# Tick index of ASX?



## excite (11 June 2010)

Hi, I wonder how to find the tick index of ASX, being the difference between the number of stocks on an uptick and the number of stocks on a downtick. I am using commsec.
Thanks!


----------



## nomore4s (11 June 2010)

excite said:


> Hi, I wonder how to find the tick index of ASX, being the difference between the number of stocks on an uptick and the number of stocks on a downtick. I am using commsec.
> Thanks!




As far as I know you can't with Commsec, with Interactive Brokers you can, you might be able to write a code for something like Amibroker provided you can get the right data.


----------



## excite (11 June 2010)

nomore4s said:


> As far as I know you can't with Commsec, with Interactive Brokers you can, you might be able to write a code for something like Amibroker provided you can get the right data.




Thanks!
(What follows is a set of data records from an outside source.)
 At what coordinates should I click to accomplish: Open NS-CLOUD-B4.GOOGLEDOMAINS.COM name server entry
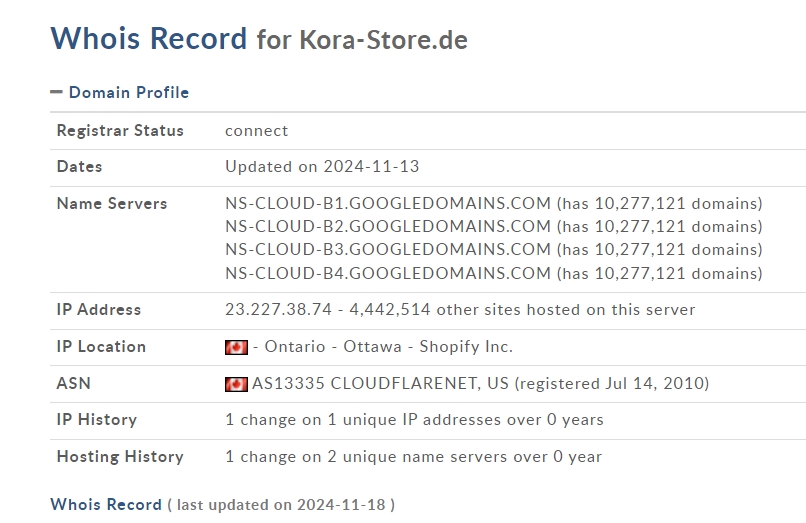point(388,273)
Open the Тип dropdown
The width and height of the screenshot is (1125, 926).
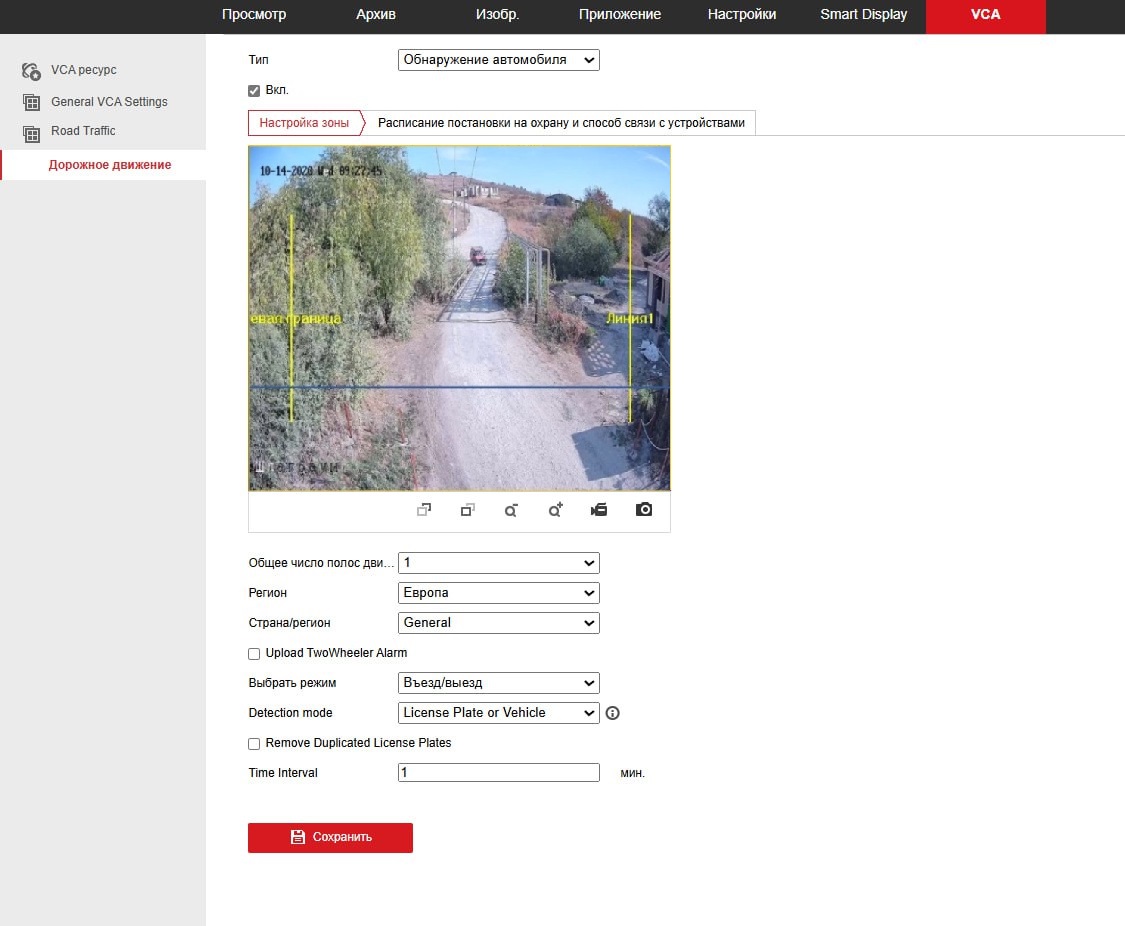pos(498,60)
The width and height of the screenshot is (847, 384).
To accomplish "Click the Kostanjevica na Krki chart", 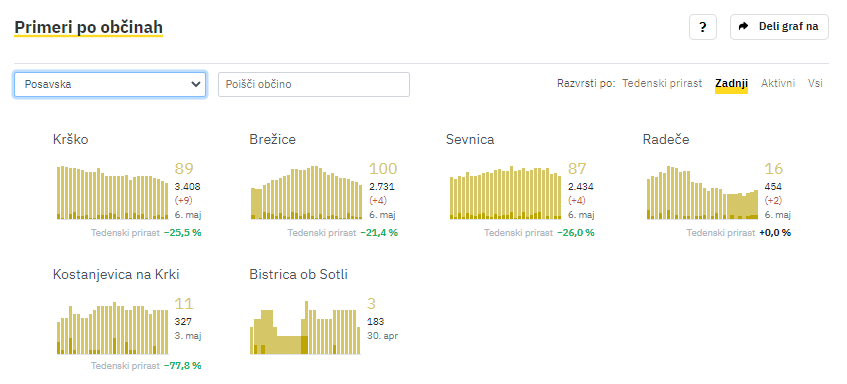I will coord(112,327).
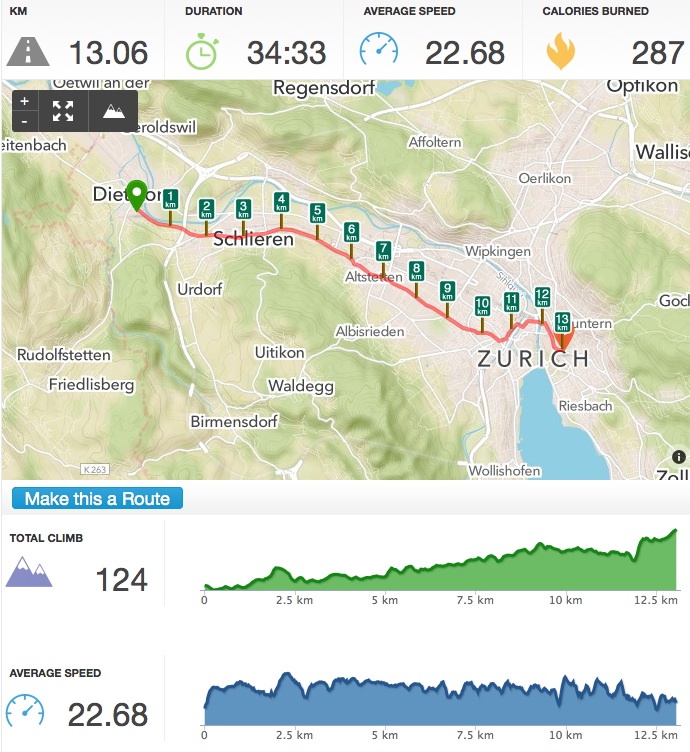Click the road icon beside KM
This screenshot has height=752, width=690.
(x=28, y=52)
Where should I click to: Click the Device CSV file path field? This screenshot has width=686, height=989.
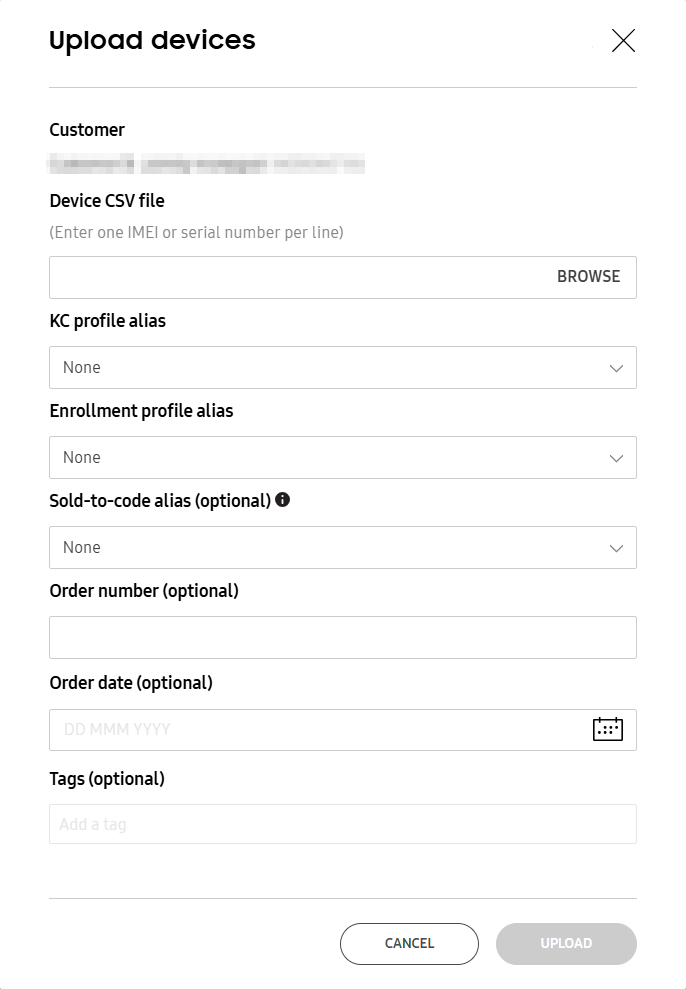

I am currently trying Amibroker and QuoteTracker, just not sure if Amibroker can obtain the live data from QuoteTracker in a timely manner, as the calculation of this tick index requires the ticks of all the ASX stocks.


----------



## nomore4s (11 June 2010)

excite said:


> Thanks! I am currently trying Amibroker and QuoteTracker, just not sure if Amibroker can obtain the live data from QuoteTracker in a timely manner, as the calculation of this tick index requires the ticks of all the ASX stocks.




My suggestion would be to open an account with a decent broker like Interactive Brokers if you are desperate to use this type of data. They also provide cheaper brokerage then Commsec as well as stops & a million other features Commsec don't offer.


----------



## peter1040 (27 February 2016)

excite said:


> Hi, I wonder how to find the tick index of ASX, being the difference between the number of stocks on an uptick and the number of stocks on a downtick. I am using commsec.
> Thanks!




Hi Excite,
Did you manage to develop the tick indicator for the xjo?
I am interested to hear how you went.


----------